Jim Boles, Director of Access and School Choice and former CSAS Principal said, “Most students learn best when in front of a teacher, and they must be in school for that to happen. As a former school principal, it is incredibly important that families understand the importance of their students being in school each and every day. I believe the work of our committee is critical in working to ensure that all children thrive.”
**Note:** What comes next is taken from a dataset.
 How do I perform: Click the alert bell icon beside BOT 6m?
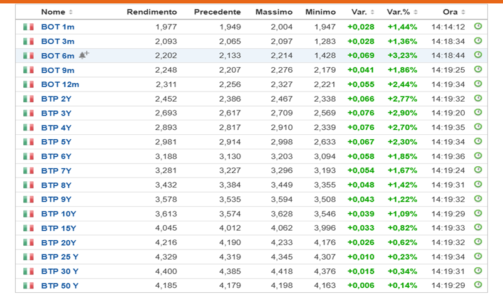click(x=84, y=55)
This long-term project aims to reduce the district’s chronic absenteeism rate by almost 11% by Spring 2030. In their first year of work, the committee is focused on cleaning up the way attendance is tracked throughout the county, making it easier for families to engage with the attendance process, and helping schools identify their own school community’s root causes for chronic absenteeism. They are currently working to convene an Attendance Task Force made up of district and school-based leaders that will develop an HCS Attendance Manual.The manual will streamline attendance rules and practices across the district and outline the responsibilities and expectations of school and district staff, families, and students when responding to the spectrum of attendance. The HCS attendance spectrum includes general attendance, truancy, and chronic absenteeism. By next school year, the team intends to roll out a new tool built into PowerSchool that will allow the district to support schools in communicating with families about their child’s attendance before they’re chronically absent and will support families in easily communicating with their child’s school about absences, and more clearly monitor their child’s absences over time.

Dr. Steward says she is excited about having a tool that promotes pathways of effective communication and collaboration between families and school teams. “We know that families want what’s best for their children, including school success. This is a first step toward encouraging regular attendance before we can dig deeper into reducing systemic barriers.”
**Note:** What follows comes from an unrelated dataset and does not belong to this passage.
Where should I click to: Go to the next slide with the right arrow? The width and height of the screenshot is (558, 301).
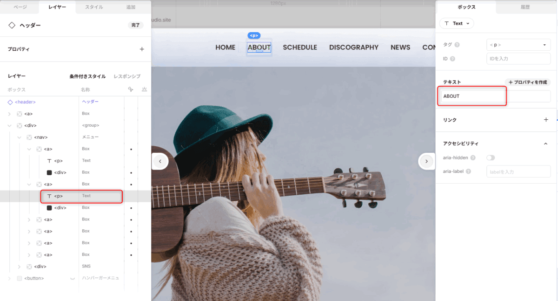[x=426, y=161]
Chronic absenteeism is important to the district as a part of our commitment to Every Community Served and ensuring that every family, partner, mentor, and advocate will be connected and empowered in their critical role in supporting our students to become life-ready. Ultimately, in addition to improving student learning outcomes, addressing the root causes of chronic absenteeism will improve students’ and families’ feelings of belonging in our schools.
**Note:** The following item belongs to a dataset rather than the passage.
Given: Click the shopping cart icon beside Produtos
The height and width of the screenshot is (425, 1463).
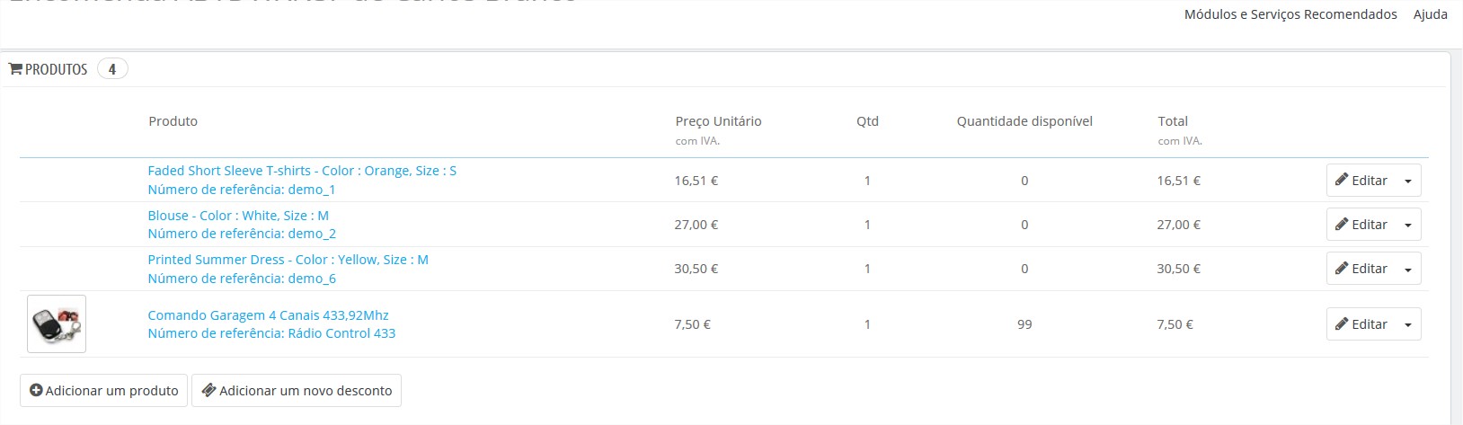Looking at the screenshot, I should tap(15, 69).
“I believe Hamilton County Schools is the best place to be and the best place to learn,” said Elaine Harper, North River Learning Community Superintendent. “Our district is taking steps to ensure all students and families feel the same. Kids who love their school and have a connection point, whether through friends, teachers, clubs, or sports, are more likely to be regularly present for class. This is something I’m passionate about instilling in all of our schools and I look forward to continuing to support the work of the district’s Chronic Absenteeism Committee.”

The Chronic Absenteeism Committee’s work will drive the strategies taken not only by the school district, but also by the Hamilton County Children’s Cabinet as we work together to improve student attendance across the county. Addressing chronic absenteeism is vitally important to the well-being of our students, and we are optimistic that if families, our school and district staff, and community partners work together, we can make an impact.